KENNEWICK -- Saddle bronc rider Heith DeMoss was twisted into a pretzel Thursday night before his ride at the Horse Heaven Round-Up.
DeMoss, the No. 3-ranked man in the world standings, was getting help from Rick Foster of the Justin Sportsmedicine Team in stretching his hip and back.
"I pretty much make my tracks around them," said DeMoss, a native of Helfin, La. "They are the glue that holds me together. They treat you like your momma would."
An hour later, DeMoss, 29, posted a score of 84 points to take over the lead in the event with two nights remaining.
"I dang sure wouldn't be able to do what I do without them," he said. "I'd be at the hospital. They make the sport better. My body wouldn't be able to function."
DeMoss seeks treatment from the Justin Sportsmedicine Team whenever he can. After being thrown from numerous broncs over the years and breaking his back three times, the therapists help keep him on the road.
"This is my family's livelihood," DeMoss said. "That's what I've trained for my whole life and when you've reached the pinnacle, it's hard to quit. It's the most extreme natural high."
The Justin Sportsmedicine Team is making its first appearance at the Horse Heaven Round-Up, and so far, so good.
"Being here for the first time, I'm impressed with the support," said Foster, a Nationally Certified Athletic Trainer and Program Director for the Justin Sportsmedicine Team. "Fair rodeos are hard. They should be commended. For us to be in an area close to the chutes is a bonus."
Foster, from Longmont, Colo., and Richard Boboier of Oklahoma City, Okla., are manning the JST trailer in Kennewick. The program has three trailers, which travel all over the United States providing free care for the cowboys and cowgirls.
"This is a contact sport, much like a demolition derby," Foster said. "Your opponents (the animals) are three to five times bigger than you are. We see similar injuries as with other contact sports -- knees, elbows, wrists and shoulders -- but the severity is greater because the force is that much greater.
"We are here to provide immediate care, proper care, help them follow up with care, educate them, and show them how to help themselves when they need to."
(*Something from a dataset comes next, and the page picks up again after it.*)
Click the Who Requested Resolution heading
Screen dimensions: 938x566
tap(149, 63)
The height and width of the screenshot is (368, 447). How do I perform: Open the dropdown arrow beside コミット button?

The JST team is helped along the way by student and local trainers, and local doctors. At the Horse Heaven Round-Up, they are being assisted by Northwest Orthopaedic Associates and Sports Medicine PLLC.
"We wouldn't be as successful if not for proper help from the locals," Foster said.
According to its website, the Justin Sportsmedicine Team was formed in 1980 by Dr. J. Pat Evans and Don Andrews to provide rodeo cowboys and cowgirls access to professional medical care.
In 1981 the program gained the sponsorship of the Justin Boot Company. Justin pledged its support as a means to give back to contestants who wore its products and its support continues today with the company serving as the program's sole benefactor.
Foster said their destination is based on the Justin marketing area, prize money and the size of the rodeo.
"Kennewick didn't solicit us," Foster said. "Sometimes people don't know they can get us, but because of the Champions Challenge leading into the rodeo, it made sense for us to be here.
"Kennewick has a rich tradition with rodeo. We've been to Hermiston, Caldwell, and we are going to Ellensburg after this. Then we will be in Puyallup and Pendleton. This time of year, this area is a hotbed for rodeos."
Once a cowboy has been treated, his injury and treatment are entered into the JST medical server, which staff around the country can access.
"Once they leave here, the guys at the next stop can access his records and see how he was hurt and the treatment he received," Foster said.
The JST does everything from putting back in a dislocated shoulder, stitching cuts and stretching, but the biggest service they provide is taping the cowboys. They tape ankles, wrists, elbows and anything else that isn't quite working right.
"We go through a few hundred miles of tape a year," Foster said. "It is our biggest expense. But it helps support them and helps them do their job."
Steer wrestler Tommy Cook came into the air-conditioned trailer Thursday to get a tape job on his ankle.
"I hurt my Achilles playing football in high school (more than 30 years ago)," said Cook, who makes his home in Heber, Utah. "They told me it would never heal. I've been doing pretty good, but I tweaked it in Sheridan (Wyo.) in early July and this helps."
When the JST isn't on site, Cook, 49, said the cowboys have to make do for themselves.
"I taped it up the other day for myself and it was a disaster," said Cook, as Boboier expertly applied tape. "Having these guys around is a plus."
Cook, who got a late start to the season, is ranked 43rd in the world standings. He's been to the National Finals Rodeo twice and is $15,909 out of the top 15.
"I need a few good weeks," said Cook, who later missed his steer in the second go.
When the rodeo is in session, the JST watches the action on a monitor in the trailer, or behind the chutes.
"The video feed is very valuable to manage the arena." Foster said. "We are able to watch replays and get a better sense of what happens."